Now move the variables you wish to explore into the columns/rows boxes using the list on the left and the arrow keys. Alternatively you can just drag and drop! In order to perform the chi-square test click on the Statistics option (shown below) and check the chi-square box. There are many options here that provide alternative tests for association (including those for ordinal variables) but don't worry about those for now.

Click on continue when you're done to close the statistics pop-up. Next click on the Cells option and under percentages check the rows box. Click on continue to close the pop up and, when you're ready click OK to let SPSS weave its magic...

Interpreting the output

You will find that SPSS will give you an occasionally overwhelming amount of output but don't worry - we need only focus on the key bits of information.

Figure 2.2.2: SPSS output for chi-square analysis

The first table of Figure 2.2.2 tells us how many cases were included in our analysis. Just below 88% of the participants were included. It is important to note that over a tenth of our participants have no data, but 88% is still a very large group - 13,825 young people! It is very common for there to be missing cases as often participants will miss out questions on the survey or give incomplete answers. Missing values are not included in the analysis. However it is important to question why certain cases may be missing when performing any statistical analysis - find out more in our missing values section, Extension B.

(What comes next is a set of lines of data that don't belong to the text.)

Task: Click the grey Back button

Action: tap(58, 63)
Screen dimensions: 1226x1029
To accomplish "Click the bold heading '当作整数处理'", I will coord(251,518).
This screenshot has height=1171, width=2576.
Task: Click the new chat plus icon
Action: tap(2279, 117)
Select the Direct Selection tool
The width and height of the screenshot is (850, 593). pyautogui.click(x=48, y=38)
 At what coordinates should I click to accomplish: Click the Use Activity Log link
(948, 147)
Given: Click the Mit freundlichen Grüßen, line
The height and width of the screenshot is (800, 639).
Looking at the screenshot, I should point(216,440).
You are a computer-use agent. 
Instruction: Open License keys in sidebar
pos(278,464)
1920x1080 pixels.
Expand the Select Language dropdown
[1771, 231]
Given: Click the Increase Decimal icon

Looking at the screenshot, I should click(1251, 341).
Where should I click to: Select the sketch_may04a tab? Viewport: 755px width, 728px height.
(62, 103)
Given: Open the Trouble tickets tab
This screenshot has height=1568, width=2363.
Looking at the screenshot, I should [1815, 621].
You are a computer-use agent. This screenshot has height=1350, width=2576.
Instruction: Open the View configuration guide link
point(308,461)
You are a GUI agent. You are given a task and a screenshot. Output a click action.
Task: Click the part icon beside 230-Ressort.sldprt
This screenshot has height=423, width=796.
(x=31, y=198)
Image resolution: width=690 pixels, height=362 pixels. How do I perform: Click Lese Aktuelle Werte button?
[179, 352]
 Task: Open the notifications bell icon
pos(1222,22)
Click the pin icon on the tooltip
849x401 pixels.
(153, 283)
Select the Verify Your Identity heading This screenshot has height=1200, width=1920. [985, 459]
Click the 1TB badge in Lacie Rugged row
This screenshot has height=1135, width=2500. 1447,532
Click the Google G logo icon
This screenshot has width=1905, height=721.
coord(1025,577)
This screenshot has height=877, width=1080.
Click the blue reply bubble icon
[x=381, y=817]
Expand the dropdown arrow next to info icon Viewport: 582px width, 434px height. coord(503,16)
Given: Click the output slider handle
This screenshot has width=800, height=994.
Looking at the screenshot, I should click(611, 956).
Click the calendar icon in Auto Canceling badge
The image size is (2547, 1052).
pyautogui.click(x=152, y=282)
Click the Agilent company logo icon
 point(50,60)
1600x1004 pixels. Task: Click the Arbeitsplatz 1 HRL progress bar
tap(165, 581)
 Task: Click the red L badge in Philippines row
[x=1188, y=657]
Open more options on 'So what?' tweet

The second table is basically a reproduction of the one at the top of this page (Figure 2.2.1). The part outlined in red tells us that males were disproportionately likely to have been excluded in the past three years compared to females (14.7% of males were excluded compared to 5.9% of females). Chi-square is less accurate if there are not at least five individuals expected in each cell. This is not a problem in this example but it is always worth checking, particularly when your research involves a smaller sample size, more variables or more categories within each variable (e.g. variables such as social class or school type).

The third table shows that the difference between males and females is statistically significant using the Pearson Chi-square (as marked in red). The Chi-square value of 287.5 is definitely significant at the p < .05 level (see Asymp. Sig. column). In fact the value is .000 which means that p< .0005. In other words the probability of getting a difference of this size between the observed and expected values purely by chance (if in fact there was no association between the variables) is less than 0.05% or 1 in 2,000! We can therefore be confident that there is a real difference between the exclusion rates of males and females.

Choosing an approach to analysing association

Chi-square provides a good method for examining association in nominal (and sometimes ordinal) data but it cannot be used when data is continuous. For example, what if you were recording the number of pupils per school as a variable? Thousands of categories would be required! One option would be to create categories for such continuous data (e.g. 1-500, 501-1000, etc.) but this creates two difficult issues: How do you decide what constitutes a category and to what extent is the data oversimplified by such an approach? Generally where continuous data is being used a statistical correlation is a preferable approach for exploring association. Correlation is a good basis for learning regression and will be our next topic.